現状では、安定した印刷物の注文を獲得しているものの、将来を見通せば、印刷事業だけでは、収益が確保できなくなる可能性もある。こうした危機感から、新分野の開拓にも少しずつ取り組んでいる。そのひとつとして2025年に商工会が関わる事業で、観光客に市内の蕎麦屋を回ってもらう「そば好きさんスタンプラリー」を開催した際、蕎麦屋の紹介とスタンプラリーの台紙となるチラシを同社がデザインから挑戦した事例がある。同時に、スタンプを集めた人の中から抽選で渡す賞品として、トートバックの作成にも取り組んだ。チラシもトートバックも一般客を対象にしたものだけに、デザイン力が問われる。社員にとっては、独自のセンスを発揮する仕事となった。評価は上々で、今後の新しい事業に向けて弾みがつく結果となり、一定の成果に自信をのぞかせている。
浅川社長は、「今後ECサイトで販売するTシャツなどのグッズの開発もやっていきたい」と考えている。将来的に、各社員が個性を活かして自主自発で事業に取り組み、成果をあげて給与に反映させ、やりがいと自信をもって仕事に向き合ってもらえるような環境の構築を理想として掲げる。今回の事業は、その理想のために、社長として今、何に取り組むべきなのか、どうあるべきなのか、という課題に向き合う時間になったと思われる。
対話と傾聴を繰り返した中で、最終的に自身が経営者として最も対峙すべき現在の課題として「高齢の会長が不在となっても大丈夫な会社づくり」ということに腹落ちすることができた。人手不足や価格競争への対策といった目に見えている課題も重要だ。しかし自らが抱える経営への不安を直視し、対話で深堀りしていくことで、会長に依存している業務の定量的な可視化等、現状把握に向けた具体的な課題設定の下、解決策に取り組む覚悟もできた。
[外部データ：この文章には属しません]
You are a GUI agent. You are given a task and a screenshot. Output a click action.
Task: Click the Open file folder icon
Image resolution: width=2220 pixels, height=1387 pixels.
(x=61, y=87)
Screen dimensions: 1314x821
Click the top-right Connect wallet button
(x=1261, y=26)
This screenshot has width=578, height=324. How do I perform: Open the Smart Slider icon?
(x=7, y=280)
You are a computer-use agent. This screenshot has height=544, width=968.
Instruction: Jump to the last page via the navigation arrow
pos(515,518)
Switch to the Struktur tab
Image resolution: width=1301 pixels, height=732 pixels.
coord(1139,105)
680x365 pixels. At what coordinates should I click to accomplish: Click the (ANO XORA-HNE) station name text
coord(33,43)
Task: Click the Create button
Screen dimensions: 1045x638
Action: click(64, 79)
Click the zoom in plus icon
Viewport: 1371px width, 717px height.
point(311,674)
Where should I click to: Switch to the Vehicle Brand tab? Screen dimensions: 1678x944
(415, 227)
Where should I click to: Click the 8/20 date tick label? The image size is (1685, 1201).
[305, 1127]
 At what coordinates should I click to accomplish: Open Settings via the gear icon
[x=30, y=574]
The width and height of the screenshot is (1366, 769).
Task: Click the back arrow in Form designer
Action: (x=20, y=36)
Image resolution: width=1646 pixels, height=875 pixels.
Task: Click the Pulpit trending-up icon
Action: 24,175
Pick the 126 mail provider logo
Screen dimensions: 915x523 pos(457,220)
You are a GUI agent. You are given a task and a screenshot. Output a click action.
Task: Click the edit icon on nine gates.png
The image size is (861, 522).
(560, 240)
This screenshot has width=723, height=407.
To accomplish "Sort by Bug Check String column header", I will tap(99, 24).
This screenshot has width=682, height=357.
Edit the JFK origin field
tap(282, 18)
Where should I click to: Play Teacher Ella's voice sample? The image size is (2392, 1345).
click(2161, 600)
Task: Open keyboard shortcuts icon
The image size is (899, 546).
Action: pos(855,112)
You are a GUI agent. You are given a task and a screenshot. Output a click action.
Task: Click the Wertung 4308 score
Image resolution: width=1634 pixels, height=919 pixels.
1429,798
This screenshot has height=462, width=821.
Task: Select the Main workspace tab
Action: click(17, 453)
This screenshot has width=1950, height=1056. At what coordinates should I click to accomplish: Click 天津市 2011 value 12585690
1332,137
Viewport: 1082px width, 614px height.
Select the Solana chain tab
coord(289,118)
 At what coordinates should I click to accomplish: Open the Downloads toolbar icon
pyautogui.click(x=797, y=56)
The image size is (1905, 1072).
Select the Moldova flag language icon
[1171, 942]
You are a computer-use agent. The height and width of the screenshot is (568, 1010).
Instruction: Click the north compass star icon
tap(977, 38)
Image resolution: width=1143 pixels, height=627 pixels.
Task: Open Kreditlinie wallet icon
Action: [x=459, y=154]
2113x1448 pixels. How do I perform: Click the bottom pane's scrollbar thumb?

まさに、対話を通じた気づきと具体的な課題への落とし込みから、自己変革や自走化へのプロセスを歩み始めた。
浅川社長は「対話を重ねる中で不安だったことを話せて安堵感や信頼感を感じることができた。やはり社長は孤独で、日々、会長と机を並べていても、経営について深い話ができていないことにも気づかせられた。付き合いのある他の社長等にも、自分の今回の経験を伝えて、この事業の利用を勧めていきたい」と、経営者として自身の成長を実感している。